Consigne: Rédigez la suite du texte consacré à Olivier Clément en reprenant après sa dernière phrase.

Car Olivier Clément n’était pas un homme de chapelle. Il exerce comme professeur d’histoire au lycée Louis-le-Grand, un enseignement qu’il juge aussi important que ses travaux intellectuels. Il est l’auteur d’une trentaine d’ouvrages, à la fois poétiques, spirituels et historiques, écrits dans une langue souvent lyrique. Ce sont des essais sur le christianisme occidental, des livres d’entretiens avec des figures chrétiennes, des essais sur des enjeux contemporains. Le théologien Clément n’a pas fait œuvre de théologie systématique. La plupart de ses écrits étaient des réponses à des demandes et des interpellations. Loin d’être une faiblesse, la forme circonstancielle de son œuvre est liée à la nature de sa spiritualité : nourrie d’une compréhension de la théologie comme ouverture sur le Royaume, sa vie spirituelle a été traversée par le désir de partager cette ouverture.

Ami des poètes, il aime aussi les débats intellectuels dans les journaux, à la radio. Président de l’Association des écrivains croyants, qui regroupe des écrivains chrétiens, juifs et musulmans, très actif au sein de l’Association des chrétiens pour l’abolition de la torture (ACAT), travaillant à faire la lumière sur la situation des chrétiens en URSS aux côtés du poète Pierre Emmanuel, il est l’un des principaux intellectuels chrétiens en France, reçu comme tel dans tous les milieux. Il a dialogué avec les intellectuels marxistes dans les années 1960 et avec les penseurs musulmans dans les années 1980. Il intervient volontiers dans le débat public sur des sujets comme la question de la technique et de l’écologie, lors d’événements comme Mai 68 ou la guerre en ex-Yougoslavie. Sans doute certaines des grandes causes qu’il a défendues, comme l’œcuménisme ou l’unité des orthodoxes, semblent d’un autre temps pour notre époque marquée par les replis identitaires. Mais l’héritage d’Olivier Clément traverse son temps et conserve sa portée prophétique.

Cette lumière prophétique émanait encore du vieil homme, attirant à lui nombre de visiteurs dans son appartement parisien les dernières années de sa vie, immobile voyageur de l’esprit, sous la veille de son épouse Monique. Reclus du monde, Olivier Clément est retourné à Dieu le 15 janvier 2009.

INTRODUCTION

C’est pour répondre à des provocations existentielles – le mystère des visages, l’infini qui transverbère l’histoire humaine, le défi de la mort – qu’Olivier Clément est entré en théologie comme d’autres sont entrés en littérature, en poésie. Lorsqu’on le présentait comme « théologien », il riait un peu, disant qu’il faisait de la théologie en amateur, non comme un professionnel, puis il rajoutait que dans « amateur », il y a « aimer »…

Cette dynamique existentielle et spirituelle apparaît dans la forme même de l’œuvre d’Olivier Clément : une œuvre éclatée, d’une nature fondamentalement contemplative. Éclatée, car Olivier Clément n’a pas produit de grande synthèse théologique, écrivant de courts essais, publiant des recueils d’articles, des livres d’entretiens et, lorsqu’il écrit une large synthèse comme Sources, il le fait en s’effaçant derrière les citations des Pères. Il écrivait pour répondre à des appels, pour nourrir des rencontres, pour relever les défis de son temps – le nihilisme, l’athéisme, les révoltes de cette jeunesse dont il avait constamment le souci, la nature défigurée, le corps instrumentalisé, la désunion des chrétiens. Cela aurait pu donner des livres vite périmés, des livres qui passent. Au contraire, chacun de ces livres était à la fois pleinement en prise avec son temps et pleinement anachronique. On parcourt son œuvre comme on voyage d’île en île à travers un archipel : chacune de ces îles est reliée aux autres de façon vitale et invisible.

Entrées extraites d’une collection
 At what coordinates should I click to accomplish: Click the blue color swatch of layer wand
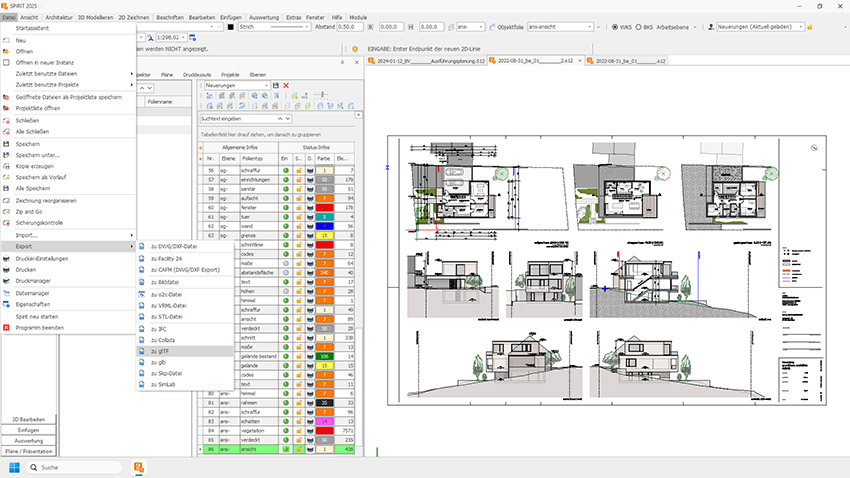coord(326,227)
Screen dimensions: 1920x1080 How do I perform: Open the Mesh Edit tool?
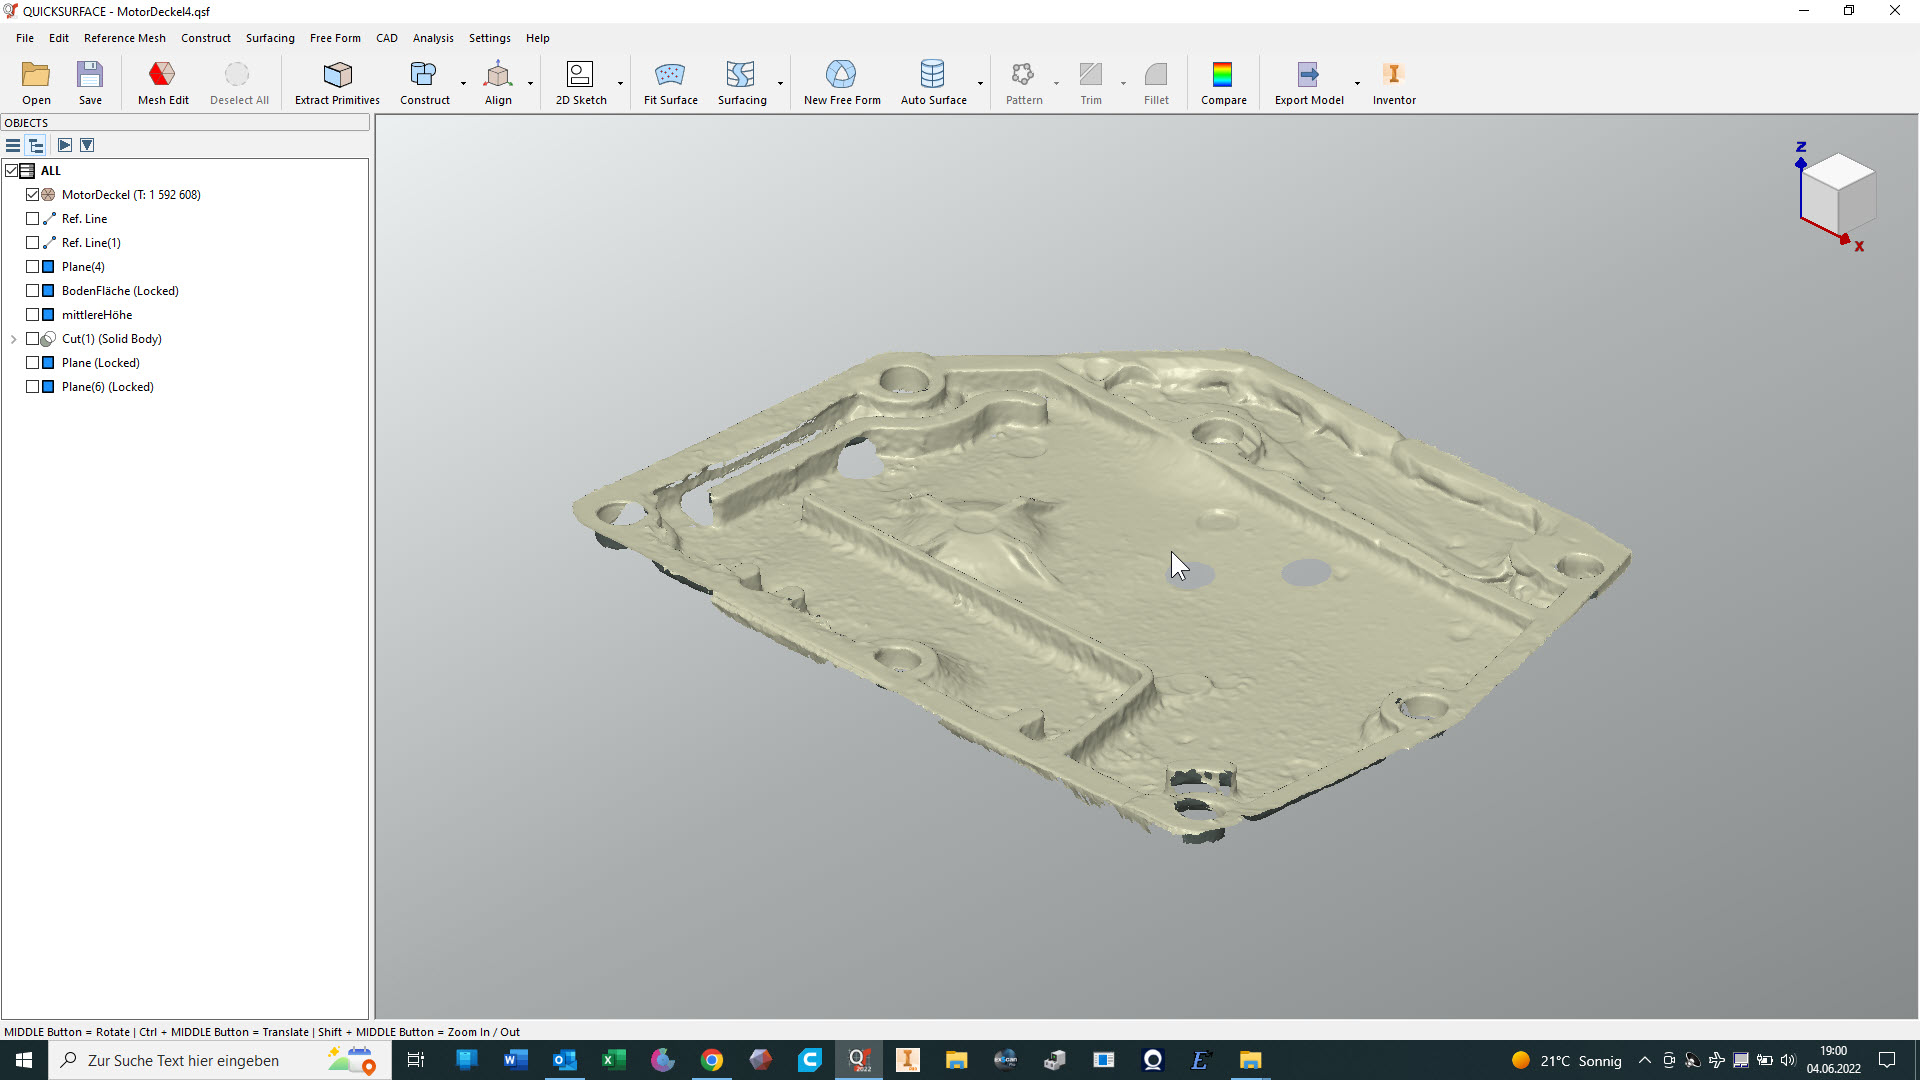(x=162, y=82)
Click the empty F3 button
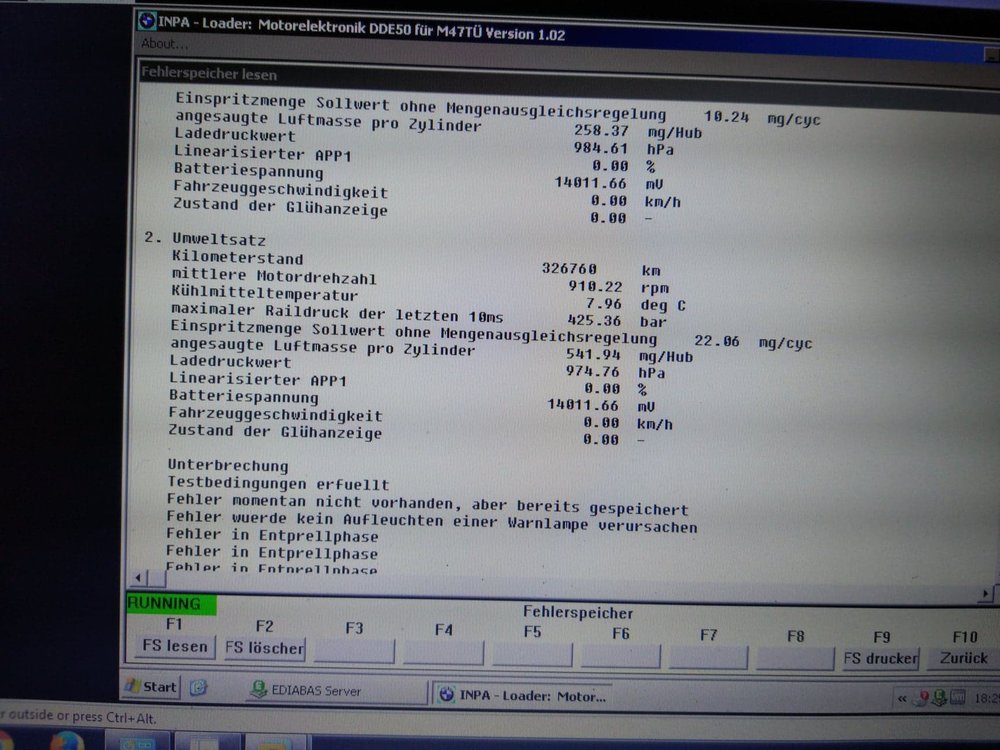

Réponse proposée:
Olivier Clément n’a jamais été totalement dans les rails tout tracés des institutions et des généalogies : Méditerranéen exilé à Paris, Occidental en Orient, orthodoxe en Occident, poète au service des institutions. Cet adepte du pas de côté ne l’était que par souci d’appréhender la totalité. Olivier Clément, sans doute par sa formation d’historien, était de ces hommes qui semblent anachroniques par vocation. Se chargeant de son temps avec une telle intensité, un tel désir de le comprendre et d’y reconnaître les pétites dorées du Royaume, il ne pouvait être qu’à contre-temps.

Olivier Clément a développé une « spiritualité théologienne ». Non pas une « théologie spirituelle » comme on dit souvent en Occident. La démarche est inverse : il ne s’agit pas d’une théologie qui viendrait dire (et justifier) une expérience spirituelle, mais d’une spiritualité qui ne trouve son accomplissement que dans l’annonce théologique. La spiritualité d’Olivier Clément est théologienne, car elle est tout entière informée par le souci de dire Dieu, par la narration de Dieu, par l’attestation subtile, sereine et claire de sa présence, par l’élucidation de notre dialogue avec Lui dans l’histoire.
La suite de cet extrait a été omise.